The last portion of the lesson this morning shows the disciples feeling a bit dejected and afraid that they will somehow they would not measure up. Peter in his usual brash way says, “Look, we have left everything and followed you.” He seems to be challenging Jesus. Pressing him to assure them, that since they had literally given up everything: their home, their families, their children and their businesses; all for the sake of Jesus that they were indeed to inherit eternal life.
And Jesus does just that. Mark 10:29-31:
29 Jesus said, “Truly I tell you, there is no one who has left house or brothers or sisters or mother or father or children or fields, for my sake and for the sake of the good news, 30 who will not receive a hundredfold now in this age—houses, brothers and sisters, mothers and children, and fields, with persecutions—and in the age to come eternal life. 31 But many who are first will be last, and the last will be first.”
We have to give up our need to be first, our demand to be served, our desire to be more important than the “other” and be servants to all, as Jesus has showed us. This last line, the paradox that the first will be last and the last will in fact be the first, is a warning to avoid pride. “It is a warning that the ultimate judgments belong to God who alone knows the motives of our hearts. It is a warning that the judgments of heaven may well upset the reputations of earth. We must chose to be acknowledged by the judgment of the world, or the judgment of God.”
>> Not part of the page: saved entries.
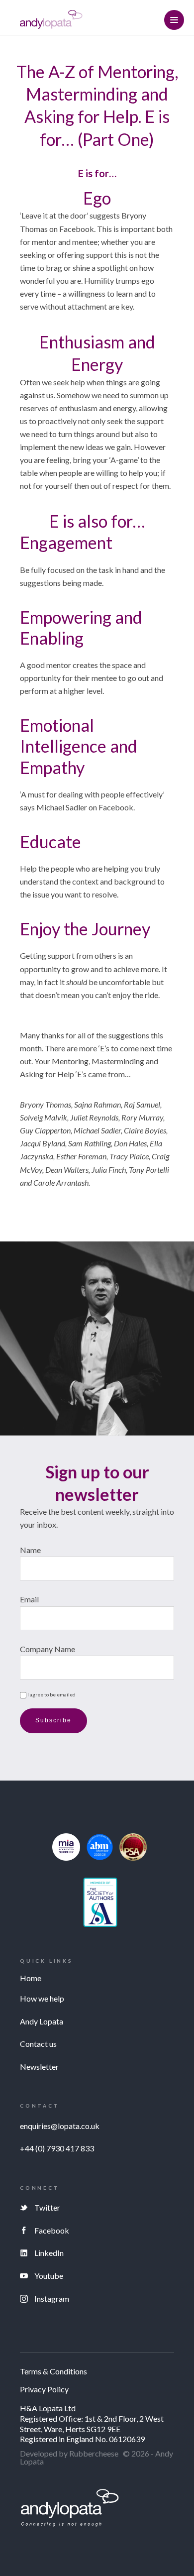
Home (30, 1978)
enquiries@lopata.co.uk (59, 2125)
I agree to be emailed (51, 1694)
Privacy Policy (44, 2389)
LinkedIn (49, 2252)
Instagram (51, 2298)
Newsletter (39, 2066)
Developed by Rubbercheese (69, 2453)
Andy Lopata (41, 2021)
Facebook (51, 2230)
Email (29, 1599)
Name (30, 1550)
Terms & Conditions (53, 2371)
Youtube (48, 2275)
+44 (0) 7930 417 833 (57, 2148)
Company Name (47, 1649)
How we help (42, 1998)
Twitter (47, 2207)
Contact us (38, 2043)
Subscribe (53, 1720)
So it comes down to choice. “Today many Christians have “swords we hold above the water.” It may be our wallet, our family, a relationship, our career, our house, a car or even a dream. It could be an addiction, anger, deceit, or laziness. As a disciple of “Christ must be willing to commit everything to the master. We must hold nothing back. We may say we have placed our faith and trust in God, but when we hold something back it becomes the master we love. It becomes the object of our trust and faith.
So we have to ask ourselves, “What am I holding back from God?”
“If the answer to that question began with the word “my” you have found a sword you are holding above the water. You have found a master you love more than Christ. Take some time in prayer and ask God to reveal to you what stands between Him and you. When He reveals it to you, commit that thing, person or attitude to Him. Being a disciple of Christ demands surrendering all we are and have to Him, this is the mindset of a faithful steward.”
Let us pray: Lord of heaven and earth, we stand at the brink of total surrender to your will for our lives. Give us the courage to let go of those things we are holding over our head in the pool of our baptism. Allow us the strength to “sell it all” in honor and glory of you. We ask this in Jesus name. Amen.
 1 Timothy 6:10
 Barclay, William. The Daily Study Bible Series: The Gospel of Mark, Revised Edition. Westminster Press, Philadelphia. 1975.